_Exercise description_
Your answer should be the data below, reproduced with nothing changed.
Segment Open
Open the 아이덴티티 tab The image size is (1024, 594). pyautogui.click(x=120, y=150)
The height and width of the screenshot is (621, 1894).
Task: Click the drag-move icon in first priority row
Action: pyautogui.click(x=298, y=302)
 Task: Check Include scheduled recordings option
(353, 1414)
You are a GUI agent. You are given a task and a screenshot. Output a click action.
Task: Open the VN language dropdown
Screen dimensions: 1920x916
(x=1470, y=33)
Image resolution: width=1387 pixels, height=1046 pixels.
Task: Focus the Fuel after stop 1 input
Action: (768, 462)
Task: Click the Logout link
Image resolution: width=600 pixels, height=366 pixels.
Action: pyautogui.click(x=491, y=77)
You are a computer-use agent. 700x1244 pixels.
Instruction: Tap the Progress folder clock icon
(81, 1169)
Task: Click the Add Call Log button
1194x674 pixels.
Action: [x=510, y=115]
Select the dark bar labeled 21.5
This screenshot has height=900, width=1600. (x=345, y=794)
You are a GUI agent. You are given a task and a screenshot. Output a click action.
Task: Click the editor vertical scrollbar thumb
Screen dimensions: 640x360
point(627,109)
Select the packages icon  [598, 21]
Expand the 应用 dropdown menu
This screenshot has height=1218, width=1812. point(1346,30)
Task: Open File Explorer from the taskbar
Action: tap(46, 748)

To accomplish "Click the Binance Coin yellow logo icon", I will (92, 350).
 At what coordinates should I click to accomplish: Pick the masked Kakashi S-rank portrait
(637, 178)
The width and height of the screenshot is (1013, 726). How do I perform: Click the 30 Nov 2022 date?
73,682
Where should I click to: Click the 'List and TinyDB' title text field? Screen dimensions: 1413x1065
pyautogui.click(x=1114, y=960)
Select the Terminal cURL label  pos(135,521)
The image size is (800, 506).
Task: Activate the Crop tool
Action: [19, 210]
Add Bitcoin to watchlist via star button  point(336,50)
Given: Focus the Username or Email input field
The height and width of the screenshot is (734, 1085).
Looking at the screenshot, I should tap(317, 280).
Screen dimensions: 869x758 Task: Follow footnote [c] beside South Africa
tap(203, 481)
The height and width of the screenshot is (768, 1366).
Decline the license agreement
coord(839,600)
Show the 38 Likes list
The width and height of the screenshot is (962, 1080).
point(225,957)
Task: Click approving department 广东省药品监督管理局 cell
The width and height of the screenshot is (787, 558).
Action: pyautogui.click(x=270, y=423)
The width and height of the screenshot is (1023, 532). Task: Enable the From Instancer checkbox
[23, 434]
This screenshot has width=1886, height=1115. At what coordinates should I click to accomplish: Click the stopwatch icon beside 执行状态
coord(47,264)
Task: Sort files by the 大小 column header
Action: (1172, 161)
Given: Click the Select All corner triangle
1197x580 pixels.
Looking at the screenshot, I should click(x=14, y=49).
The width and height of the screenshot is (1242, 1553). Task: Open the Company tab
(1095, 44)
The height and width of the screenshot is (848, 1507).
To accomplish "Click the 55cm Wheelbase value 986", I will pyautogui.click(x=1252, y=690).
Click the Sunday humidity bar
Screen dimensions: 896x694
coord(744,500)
Segment Closed
_Reply_
Open the 아이덴티티 tab The image size is (1024, 594). pyautogui.click(x=120, y=150)
The height and width of the screenshot is (621, 1894).
Task: Click the drag-move icon in first priority row
Action: pyautogui.click(x=298, y=302)
 Task: Check Include scheduled recordings option
(353, 1414)
You are a GUI agent. You are given a task and a screenshot. Output a click action.
Task: Open the VN language dropdown
Screen dimensions: 1920x916
(x=1470, y=33)
Image resolution: width=1387 pixels, height=1046 pixels.
Task: Focus the Fuel after stop 1 input
Action: (768, 462)
Task: Click the Logout link
Image resolution: width=600 pixels, height=366 pixels.
Action: pyautogui.click(x=491, y=77)
You are a computer-use agent. 700x1244 pixels.
Instruction: Tap the Progress folder clock icon
(81, 1169)
Task: Click the Add Call Log button
1194x674 pixels.
Action: [x=510, y=115]
Select the dark bar labeled 21.5
This screenshot has height=900, width=1600. (x=345, y=794)
You are a GUI agent. You are given a task and a screenshot. Output a click action.
Task: Click the editor vertical scrollbar thumb
Screen dimensions: 640x360
point(627,109)
Select the packages icon  [598, 21]
Expand the 应用 dropdown menu
This screenshot has height=1218, width=1812. point(1346,30)
Task: Open File Explorer from the taskbar
Action: tap(46, 748)

To accomplish "Click the Binance Coin yellow logo icon", I will (92, 350).
 At what coordinates should I click to accomplish: Pick the masked Kakashi S-rank portrait
(637, 178)
The width and height of the screenshot is (1013, 726). How do I perform: Click the 30 Nov 2022 date?
73,682
Where should I click to: Click the 'List and TinyDB' title text field? Screen dimensions: 1413x1065
pyautogui.click(x=1114, y=960)
Select the Terminal cURL label  pos(135,521)
The image size is (800, 506).
Task: Activate the Crop tool
Action: [19, 210]
Add Bitcoin to watchlist via star button  point(336,50)
Given: Focus the Username or Email input field
The height and width of the screenshot is (734, 1085).
Looking at the screenshot, I should tap(317, 280).
Screen dimensions: 869x758 Task: Follow footnote [c] beside South Africa
tap(203, 481)
The height and width of the screenshot is (768, 1366).
Decline the license agreement
coord(839,600)
Show the 38 Likes list
The width and height of the screenshot is (962, 1080).
point(225,957)
Task: Click approving department 广东省药品监督管理局 cell
The width and height of the screenshot is (787, 558).
Action: pyautogui.click(x=270, y=423)
The width and height of the screenshot is (1023, 532). Task: Enable the From Instancer checkbox
[23, 434]
This screenshot has width=1886, height=1115. At what coordinates should I click to accomplish: Click the stopwatch icon beside 执行状态
coord(47,264)
Task: Sort files by the 大小 column header
Action: (1172, 161)
Given: Click the Select All corner triangle
1197x580 pixels.
Looking at the screenshot, I should click(x=14, y=49).
The width and height of the screenshot is (1242, 1553). Task: Open the Company tab
(1095, 44)
The height and width of the screenshot is (848, 1507).
To accomplish "Click the 55cm Wheelbase value 986", I will pyautogui.click(x=1252, y=690).
Click the Sunday humidity bar
Screen dimensions: 896x694
coord(744,500)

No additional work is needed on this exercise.